• Source text:
⁂
From Joe Klein: http://swampland.blo...s-authenticity/
But Christine O'Donnell is not like that. She is attractive, to some, because she doesn't know anything. She couldn't name a Supreme Court decision she disagreed with, not even Roe v. Wade. There is no way she could ever be confused with a member of the elites; there is no way she could be confused with an above average high school student. Her ignorance, therefore, makes her authentic--the holy grail of latter-day American politics: she's a real person, not like those phony politicians. In that sense, she--and the lifeboat filled with other Tea Party know-nothings--follow in the wake of our leading exemplar of ignorant authenticity, Sarah Palin (who seems every bit as unaware of public policy--she certainly never talks about it--as she was when a desperate and petulant John McCain chose her to be his running mate).
⁂
• Given information:
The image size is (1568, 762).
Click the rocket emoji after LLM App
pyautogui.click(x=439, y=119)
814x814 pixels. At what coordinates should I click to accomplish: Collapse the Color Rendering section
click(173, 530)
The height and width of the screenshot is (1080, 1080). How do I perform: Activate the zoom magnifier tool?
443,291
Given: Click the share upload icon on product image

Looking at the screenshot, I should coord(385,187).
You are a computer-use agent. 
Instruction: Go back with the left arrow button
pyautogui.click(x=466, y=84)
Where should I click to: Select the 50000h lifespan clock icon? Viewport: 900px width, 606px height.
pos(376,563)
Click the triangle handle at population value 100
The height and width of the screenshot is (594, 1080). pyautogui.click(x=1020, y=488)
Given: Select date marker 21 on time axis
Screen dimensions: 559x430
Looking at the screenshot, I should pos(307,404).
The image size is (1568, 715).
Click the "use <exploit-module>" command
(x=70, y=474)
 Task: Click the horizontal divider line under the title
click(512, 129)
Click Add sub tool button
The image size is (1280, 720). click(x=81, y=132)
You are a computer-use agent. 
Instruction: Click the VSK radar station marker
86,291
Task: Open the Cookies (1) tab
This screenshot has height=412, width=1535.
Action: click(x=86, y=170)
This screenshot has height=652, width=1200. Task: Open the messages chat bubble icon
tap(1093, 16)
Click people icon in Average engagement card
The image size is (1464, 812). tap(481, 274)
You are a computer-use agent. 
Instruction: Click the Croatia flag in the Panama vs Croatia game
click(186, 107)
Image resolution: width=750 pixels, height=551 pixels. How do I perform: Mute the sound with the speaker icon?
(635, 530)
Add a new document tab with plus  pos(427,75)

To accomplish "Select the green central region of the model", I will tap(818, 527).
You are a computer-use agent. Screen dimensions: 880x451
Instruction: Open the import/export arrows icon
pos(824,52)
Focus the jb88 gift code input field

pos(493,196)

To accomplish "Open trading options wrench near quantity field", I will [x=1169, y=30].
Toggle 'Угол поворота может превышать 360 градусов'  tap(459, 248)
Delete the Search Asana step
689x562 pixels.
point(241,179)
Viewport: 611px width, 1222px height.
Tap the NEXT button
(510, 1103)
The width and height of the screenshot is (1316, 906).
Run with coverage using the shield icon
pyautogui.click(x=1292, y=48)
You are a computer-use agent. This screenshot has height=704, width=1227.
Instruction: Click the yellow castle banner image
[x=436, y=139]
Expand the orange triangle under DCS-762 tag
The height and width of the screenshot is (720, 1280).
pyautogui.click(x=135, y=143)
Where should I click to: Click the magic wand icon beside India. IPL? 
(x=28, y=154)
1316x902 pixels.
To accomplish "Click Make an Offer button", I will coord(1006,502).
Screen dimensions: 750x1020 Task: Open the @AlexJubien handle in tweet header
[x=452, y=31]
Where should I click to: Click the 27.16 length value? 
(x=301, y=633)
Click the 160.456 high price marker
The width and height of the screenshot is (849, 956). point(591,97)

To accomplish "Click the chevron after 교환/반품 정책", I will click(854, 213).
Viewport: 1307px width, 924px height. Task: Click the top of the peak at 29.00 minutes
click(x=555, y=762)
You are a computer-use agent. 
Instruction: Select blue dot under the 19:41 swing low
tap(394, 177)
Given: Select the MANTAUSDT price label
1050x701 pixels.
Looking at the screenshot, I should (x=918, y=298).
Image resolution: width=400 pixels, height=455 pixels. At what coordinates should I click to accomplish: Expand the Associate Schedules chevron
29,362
⁂
• Tasks to complete:
1. Write out the passage about Christine O'Donnell word for word, starting at "From Joe Klein: http://swampland.blo...s-authenticity/" and ending at "his running mate).".
2. In the passage about Christine O'Donnell, who chose Sarah Palin to be his running mate?
Rely only on the passage about Christine O'Donnell, not on the items.

• Responses per task:
1.
From Joe Klein: http://swampland.blo...s-authenticity/
But Christine O'Donnell is not like that. She is attractive, to some, because she doesn't know anything. She couldn't name a Supreme Court decision she disagreed with, not even Roe v. Wade. There is no way she could ever be confused with a member of the elites; there is no way she could be confused with an above average high school student. Her ignorance, therefore, makes her authentic--the holy grail of latter-day American politics: she's a real person, not like those phony politicians. In that sense, she--and the lifeboat filled with other Tea Party know-nothings--follow in the wake of our leading exemplar of ignorant authenticity, Sarah Palin (who seems every bit as unaware of public policy--she certainly never talks about it--as she was when a desperate and petulant John McCain chose her to be his running mate).

2. John McCain